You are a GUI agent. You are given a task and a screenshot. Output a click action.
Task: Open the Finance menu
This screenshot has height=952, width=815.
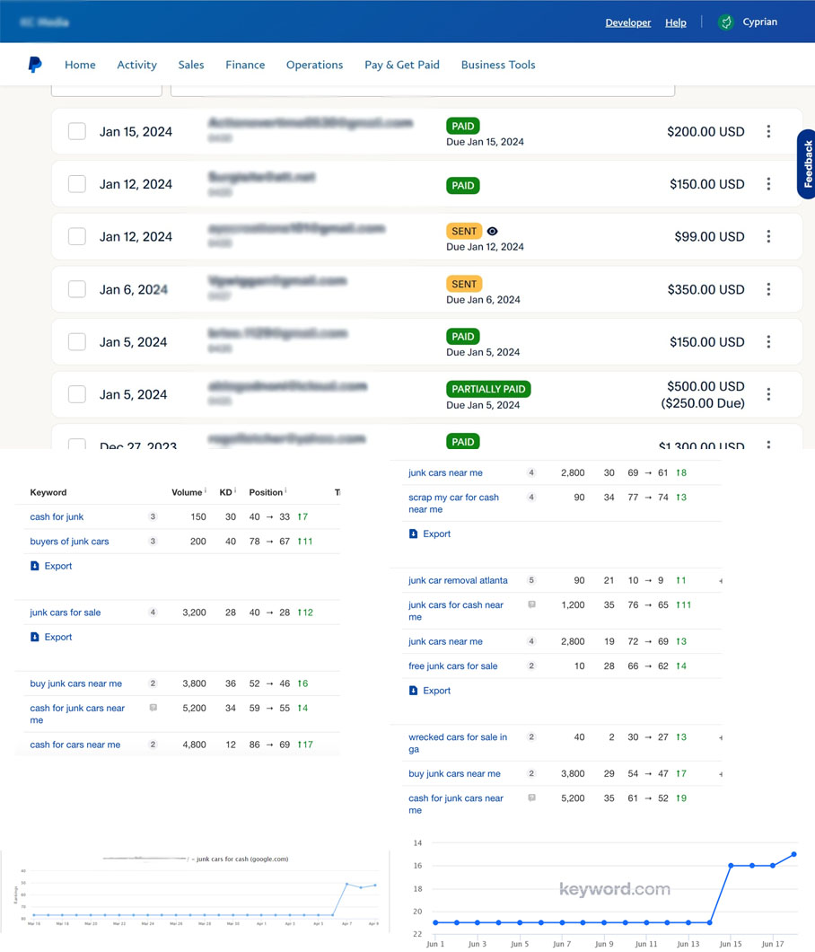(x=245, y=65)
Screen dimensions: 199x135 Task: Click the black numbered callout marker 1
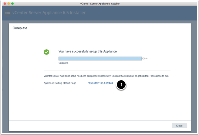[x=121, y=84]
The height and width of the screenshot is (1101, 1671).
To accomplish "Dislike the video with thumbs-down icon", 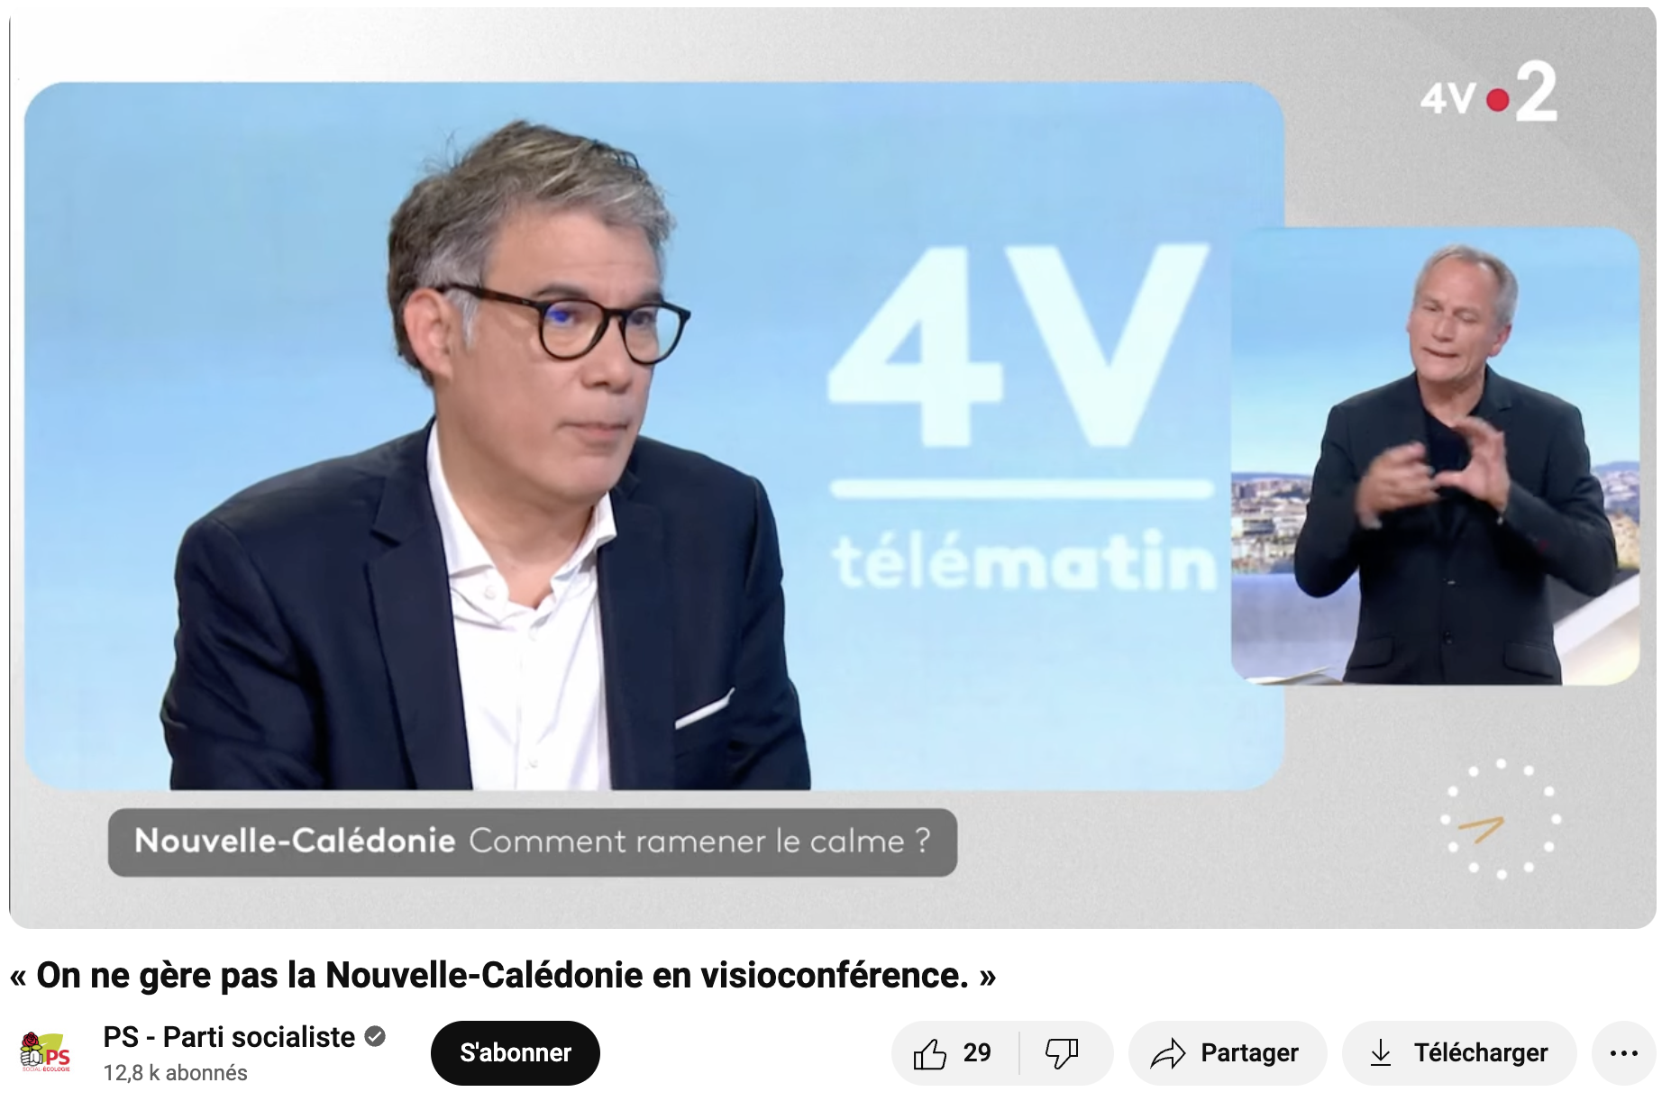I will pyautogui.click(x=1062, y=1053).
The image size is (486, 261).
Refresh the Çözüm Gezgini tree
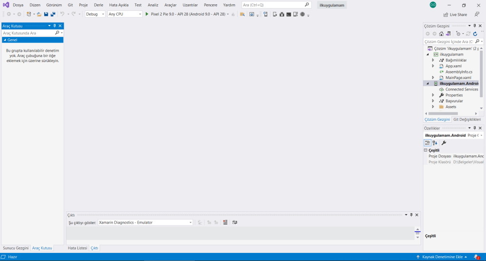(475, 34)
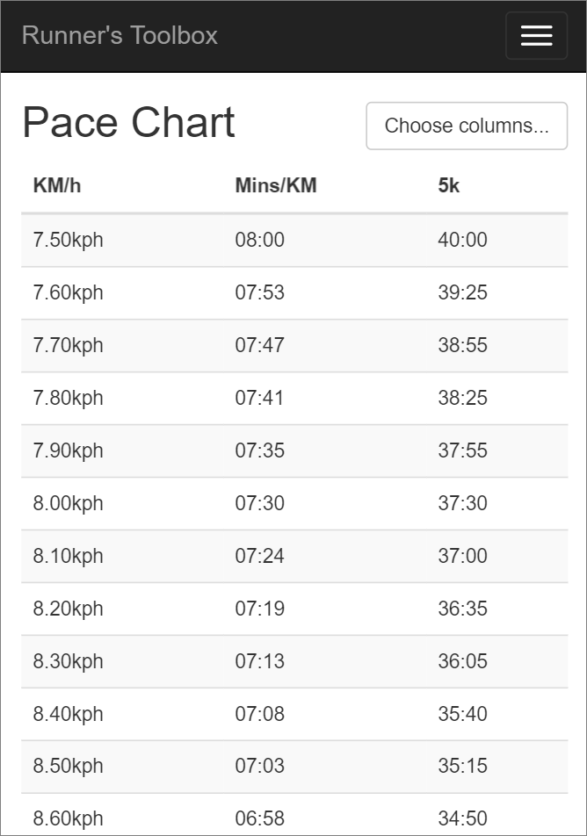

WORK ITEM: Begin at the first line of the listing and print each line exactly. Stop after the line containing "The height and", and omit all pictures.

YOUR SOLUTION:
You are a GUI agent. You are given a task and a screenshot. Output a click action.
Task: Open the Finance menu
This screenshot has height=952, width=815.
(x=245, y=65)
Screen dimensions: 199x135 Task: Click the black numbered callout marker 1
[x=121, y=84]
The height and width of the screenshot is (1101, 1671).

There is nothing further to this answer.